Tuesday, October 31, 2017

Belfast,Stonington, Castine Maine and more

From Freeport, Maine we had followed our usual Route 1 route to Thomaston and then south to South Thomaston. We then drove back north towards Rockland after our coastal stay(previous blog)and then north on Route 1 to Belfast.
We always enjoy a walk through the shore area and marina. The large two master above was being worked on at the boatyard docks.
This picture is misleading. First-it is a very sleek catamaran.
Hard to tell the length until you look at the ladder by the stern. 
That is a 12 foot ladder which would make the cat at least 60 feet.

Along the main street a very classy 1937 Packard.

The interior with comfortable seats, wood steering wheel and fancy dash.  Note also the floor shift.
While in Belfast there is always a mandatory stop at Vinolio for olive oils and vinegar.  Jan's favorites this year are Raspberry Balsamic vinegar, Persian Lime Infused Olive Oil, and the new vinegar--Honey Ginger White Balsamic.  Check out the website for the recipes as well as products. Vinolio Website After picking up the olive oil and vinegar, we head north to  Young's Lobster Pound , right off Route 1.  Young's Lobster Pound Website This is where you can order your lobster which might have just come in on a boat such as the one above that unloaded while we were there.  From the outside deck there is a great view of Belfast Harbor.
From Belfast we still gladly follow Route 1 towards Bucksport and then follow Route 15 to 175 and back to 15 and over the Deer Isle bridge.  This route takes us more than 25 miles south of Route 1. This is how long some of the Maine fingers of land stretch into the ocean.

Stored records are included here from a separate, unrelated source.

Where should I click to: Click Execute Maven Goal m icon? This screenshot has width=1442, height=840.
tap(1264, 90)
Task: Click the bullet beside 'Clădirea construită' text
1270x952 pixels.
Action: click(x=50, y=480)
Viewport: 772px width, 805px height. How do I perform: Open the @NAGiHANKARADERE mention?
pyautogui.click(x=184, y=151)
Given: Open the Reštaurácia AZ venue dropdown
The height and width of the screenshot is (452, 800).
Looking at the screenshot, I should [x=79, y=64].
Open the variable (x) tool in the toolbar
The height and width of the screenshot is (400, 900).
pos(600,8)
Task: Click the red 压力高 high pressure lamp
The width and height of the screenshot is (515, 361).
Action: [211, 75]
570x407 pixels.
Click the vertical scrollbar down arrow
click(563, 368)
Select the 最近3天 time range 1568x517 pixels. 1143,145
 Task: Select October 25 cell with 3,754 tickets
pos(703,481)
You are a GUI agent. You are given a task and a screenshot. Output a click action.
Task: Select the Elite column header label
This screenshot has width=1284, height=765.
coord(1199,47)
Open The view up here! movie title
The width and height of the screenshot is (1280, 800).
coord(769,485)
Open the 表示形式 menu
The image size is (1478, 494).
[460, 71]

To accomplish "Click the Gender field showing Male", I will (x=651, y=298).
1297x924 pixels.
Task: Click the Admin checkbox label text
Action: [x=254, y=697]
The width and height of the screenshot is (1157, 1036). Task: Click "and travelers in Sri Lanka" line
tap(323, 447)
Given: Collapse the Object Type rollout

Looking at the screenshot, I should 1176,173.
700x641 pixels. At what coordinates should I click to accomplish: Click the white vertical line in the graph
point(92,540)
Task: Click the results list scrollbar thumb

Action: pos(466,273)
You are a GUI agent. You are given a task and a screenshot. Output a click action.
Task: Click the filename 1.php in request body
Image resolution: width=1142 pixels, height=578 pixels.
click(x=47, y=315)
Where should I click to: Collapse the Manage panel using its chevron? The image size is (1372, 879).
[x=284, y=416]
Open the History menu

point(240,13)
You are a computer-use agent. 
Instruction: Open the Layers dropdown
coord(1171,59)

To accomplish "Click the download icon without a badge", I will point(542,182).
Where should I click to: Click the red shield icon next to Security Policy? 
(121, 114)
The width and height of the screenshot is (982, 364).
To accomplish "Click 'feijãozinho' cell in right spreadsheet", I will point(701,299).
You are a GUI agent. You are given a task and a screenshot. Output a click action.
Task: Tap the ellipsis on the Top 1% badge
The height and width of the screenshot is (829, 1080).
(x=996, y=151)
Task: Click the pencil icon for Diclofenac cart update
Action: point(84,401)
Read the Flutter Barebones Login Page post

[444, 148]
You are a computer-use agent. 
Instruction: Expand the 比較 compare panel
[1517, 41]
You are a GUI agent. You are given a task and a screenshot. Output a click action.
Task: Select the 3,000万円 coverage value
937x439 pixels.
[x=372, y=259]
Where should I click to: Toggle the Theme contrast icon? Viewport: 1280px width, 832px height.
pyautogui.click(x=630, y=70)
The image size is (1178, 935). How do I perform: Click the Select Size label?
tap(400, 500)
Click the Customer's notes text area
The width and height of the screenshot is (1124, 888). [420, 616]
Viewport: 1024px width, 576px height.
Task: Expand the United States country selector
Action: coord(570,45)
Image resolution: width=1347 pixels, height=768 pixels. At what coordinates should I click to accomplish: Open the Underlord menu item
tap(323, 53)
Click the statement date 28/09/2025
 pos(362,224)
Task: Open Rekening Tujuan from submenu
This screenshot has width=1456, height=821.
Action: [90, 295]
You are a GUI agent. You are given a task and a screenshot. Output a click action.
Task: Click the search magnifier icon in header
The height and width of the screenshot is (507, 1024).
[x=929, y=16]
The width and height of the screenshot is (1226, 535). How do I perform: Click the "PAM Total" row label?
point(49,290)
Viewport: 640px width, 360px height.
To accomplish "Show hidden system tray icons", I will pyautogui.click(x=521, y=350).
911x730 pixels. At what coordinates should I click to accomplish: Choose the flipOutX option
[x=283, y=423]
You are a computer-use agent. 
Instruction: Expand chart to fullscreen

Still, a very modern impressive bridge for a rather remote region
The small village of Stonington is well worth the visit.  Not a huge tourist town. You will notice above that almost all of the boats are fishing boats.  Lobster boats to be exact.
Here and there a few sail boats.  While this used to be a fishing town, the fish like haddock,etc have played out to where they are very limited. But according to the gentleman at MCCF-The Maine Center for Coastal Fisheries in town, lobsters have made a huge increase the past few years.  So  most of the catch these days is shellfish.
The view above is from a wonderful small shop at one end of the main street.  It contained some great books from Maine authors and very good note cards and hand made sweaters.  The owner says he never gets tired of sitting in this chair(where he was when we arrived) and looking at the view.
From the shore in Stonington you can sometimes see Isle Au Haut to the south, Vinalhaven(island) to the west, and Swans Island and perhaps a bit of Mount Desert Island(Acadia National Park) to the east
Always a reminder of the rocky coast that is Maine.

The views go on and on.
From Stonington , we head back north on Route 175 all the way to Penobscot to take Route 199 and the Route 166A to Castine at the end of a different finger that juts into the ocean.
Jan and I had a great lunch at The Wharf above.  Some quite good Maine oysters and more.
We wanted to see Castine because a family friend, Dave, had spent some boyhood years here.  His Dad did some teaching here at the Maine Maritime Academy.  Since he lived here, the town has had considerable makeovers which have made it a definite tourist destination(much more so than Stonington).
Still  here and doing well is Pentagoet Inn, a Maine Bed and Breakfast. On the following website check out the vintage headboards under Rooms, the pictures under Dining of some of the plates, and the pictures of the pub(featured on the Travel Channel) The Pentagoet Website
Many of the homes and businesses have been upgraded and you will notice a number of high end homes in and near the beautiful town.
One of the older churches in town
It is a pretty ride along the main road to Dice Head Lighthouse.
Heading back off the peninsula, we once again cross the Penobscot River on the new Bucksport Bridge.  The far support is also an observatory. Visitors can go to the top (420 feet) to view the Penobscot Narrows and the area. Also next to the bridge from the same parking lot is the original Fort Knox 1844. Fort Knox Website
This is the second posting for pictures from late September to the end of October.  There are two more to follow in a few days.